¿Por qué resulta tan difícil resistir ciertos alimentos ultraprocesados, incluso cuando existe el deseo consciente de mejorar los hábitos alimenticios? Los antojos intensos y la dificultad para controlarlos radican en que el cerêbro activa circuitos químicos complejos que, sin intervención directa de la voluntad, generan impulsos reiterados hacia esos productos.
Los recientes hallazgos discutidos en el podcast Ultimate Human ayudan a explicar por qué la conducta compulsiva por alimentos ultraprocesados está vinculada con procesos neuroquímicos profundos, desmintiendo la idea de que la fuerza de voluntad es el principal motor a la hora de elegir qué comer.

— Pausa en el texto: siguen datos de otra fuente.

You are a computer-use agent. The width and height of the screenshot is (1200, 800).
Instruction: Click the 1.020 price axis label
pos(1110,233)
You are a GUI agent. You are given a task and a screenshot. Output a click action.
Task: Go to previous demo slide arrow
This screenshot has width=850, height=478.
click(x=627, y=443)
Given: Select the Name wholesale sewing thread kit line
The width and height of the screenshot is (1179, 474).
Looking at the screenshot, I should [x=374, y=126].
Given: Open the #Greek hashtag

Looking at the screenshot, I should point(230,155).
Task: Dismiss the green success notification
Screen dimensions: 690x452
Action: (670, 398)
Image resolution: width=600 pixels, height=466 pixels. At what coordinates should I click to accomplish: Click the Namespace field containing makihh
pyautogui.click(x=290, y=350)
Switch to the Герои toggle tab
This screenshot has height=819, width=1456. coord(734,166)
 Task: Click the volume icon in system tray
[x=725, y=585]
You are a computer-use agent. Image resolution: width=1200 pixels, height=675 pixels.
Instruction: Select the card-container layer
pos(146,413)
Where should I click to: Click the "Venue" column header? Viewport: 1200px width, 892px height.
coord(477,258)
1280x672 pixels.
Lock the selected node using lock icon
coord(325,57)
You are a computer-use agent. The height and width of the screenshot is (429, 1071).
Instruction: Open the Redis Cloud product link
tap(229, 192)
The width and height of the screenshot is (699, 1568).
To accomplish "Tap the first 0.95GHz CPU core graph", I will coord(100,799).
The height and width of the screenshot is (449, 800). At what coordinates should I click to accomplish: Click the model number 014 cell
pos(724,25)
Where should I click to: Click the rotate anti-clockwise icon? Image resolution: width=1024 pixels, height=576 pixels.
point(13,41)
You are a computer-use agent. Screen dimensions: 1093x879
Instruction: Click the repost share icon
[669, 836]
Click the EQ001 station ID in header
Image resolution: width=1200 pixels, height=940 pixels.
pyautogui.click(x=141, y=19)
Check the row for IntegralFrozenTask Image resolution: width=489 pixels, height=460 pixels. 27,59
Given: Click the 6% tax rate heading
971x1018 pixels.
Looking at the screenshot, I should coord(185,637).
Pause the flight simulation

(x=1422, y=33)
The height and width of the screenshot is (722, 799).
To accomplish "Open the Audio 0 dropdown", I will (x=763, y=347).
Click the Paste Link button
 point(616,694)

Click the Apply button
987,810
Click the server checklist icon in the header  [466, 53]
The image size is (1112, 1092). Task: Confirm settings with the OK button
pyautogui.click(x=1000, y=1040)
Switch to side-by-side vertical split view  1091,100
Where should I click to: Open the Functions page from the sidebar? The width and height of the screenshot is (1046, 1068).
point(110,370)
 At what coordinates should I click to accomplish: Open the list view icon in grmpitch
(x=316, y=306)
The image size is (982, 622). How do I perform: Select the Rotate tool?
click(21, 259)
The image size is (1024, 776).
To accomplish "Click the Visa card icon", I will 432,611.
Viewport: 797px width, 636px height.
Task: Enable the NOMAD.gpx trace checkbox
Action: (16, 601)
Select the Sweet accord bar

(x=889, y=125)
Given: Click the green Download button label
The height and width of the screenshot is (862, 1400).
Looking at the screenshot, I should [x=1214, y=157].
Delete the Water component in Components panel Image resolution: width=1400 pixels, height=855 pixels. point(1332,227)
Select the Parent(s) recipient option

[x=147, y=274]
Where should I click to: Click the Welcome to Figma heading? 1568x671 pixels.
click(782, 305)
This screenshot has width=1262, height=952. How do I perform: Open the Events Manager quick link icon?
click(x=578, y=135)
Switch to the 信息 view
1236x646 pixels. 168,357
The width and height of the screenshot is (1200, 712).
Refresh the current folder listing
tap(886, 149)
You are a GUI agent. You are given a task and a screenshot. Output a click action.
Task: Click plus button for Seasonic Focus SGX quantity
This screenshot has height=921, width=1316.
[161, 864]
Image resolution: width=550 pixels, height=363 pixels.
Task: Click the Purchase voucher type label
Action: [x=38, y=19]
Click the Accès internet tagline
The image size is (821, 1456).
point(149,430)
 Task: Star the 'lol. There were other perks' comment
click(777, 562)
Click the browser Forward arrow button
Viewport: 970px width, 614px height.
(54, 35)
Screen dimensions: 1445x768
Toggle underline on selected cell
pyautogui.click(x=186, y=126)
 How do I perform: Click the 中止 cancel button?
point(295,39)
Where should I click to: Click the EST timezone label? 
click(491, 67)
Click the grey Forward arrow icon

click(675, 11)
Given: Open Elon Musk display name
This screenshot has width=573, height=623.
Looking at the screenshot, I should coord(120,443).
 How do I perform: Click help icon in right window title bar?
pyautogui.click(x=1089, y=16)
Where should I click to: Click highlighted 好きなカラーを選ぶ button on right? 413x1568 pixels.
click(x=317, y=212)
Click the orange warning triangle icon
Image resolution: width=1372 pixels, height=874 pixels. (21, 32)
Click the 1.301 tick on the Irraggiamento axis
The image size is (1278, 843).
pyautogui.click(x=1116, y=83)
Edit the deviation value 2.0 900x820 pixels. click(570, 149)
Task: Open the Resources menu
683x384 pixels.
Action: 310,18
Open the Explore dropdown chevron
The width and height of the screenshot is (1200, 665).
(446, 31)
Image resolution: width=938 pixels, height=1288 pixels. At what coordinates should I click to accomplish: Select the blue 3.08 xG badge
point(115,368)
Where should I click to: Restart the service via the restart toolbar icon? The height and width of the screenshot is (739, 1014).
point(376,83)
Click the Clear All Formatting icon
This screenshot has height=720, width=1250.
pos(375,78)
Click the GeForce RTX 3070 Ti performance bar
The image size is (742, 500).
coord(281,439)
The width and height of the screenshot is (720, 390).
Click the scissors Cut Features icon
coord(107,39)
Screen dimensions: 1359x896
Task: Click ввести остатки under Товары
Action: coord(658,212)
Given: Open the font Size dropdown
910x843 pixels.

Brecka explicó: “Las dinorfinas no solo despiertan el hambre, también alteran la forma en la que el cuerpo maneja la energía”. Experimentos en animales han demostrado que la administración de dinorfinas en el cerebro incrementa la ingesta, independientemente del gasto energético u otros comportamientos.
Tal como explicó el especialista, “la clave está en dejar de pensar que todo se trata de fuerza de voluntad y entender que existen mecanismos cerebrales que, si se comprenden a fondo, pueden ser intervenidos de manera mucho más eficaz».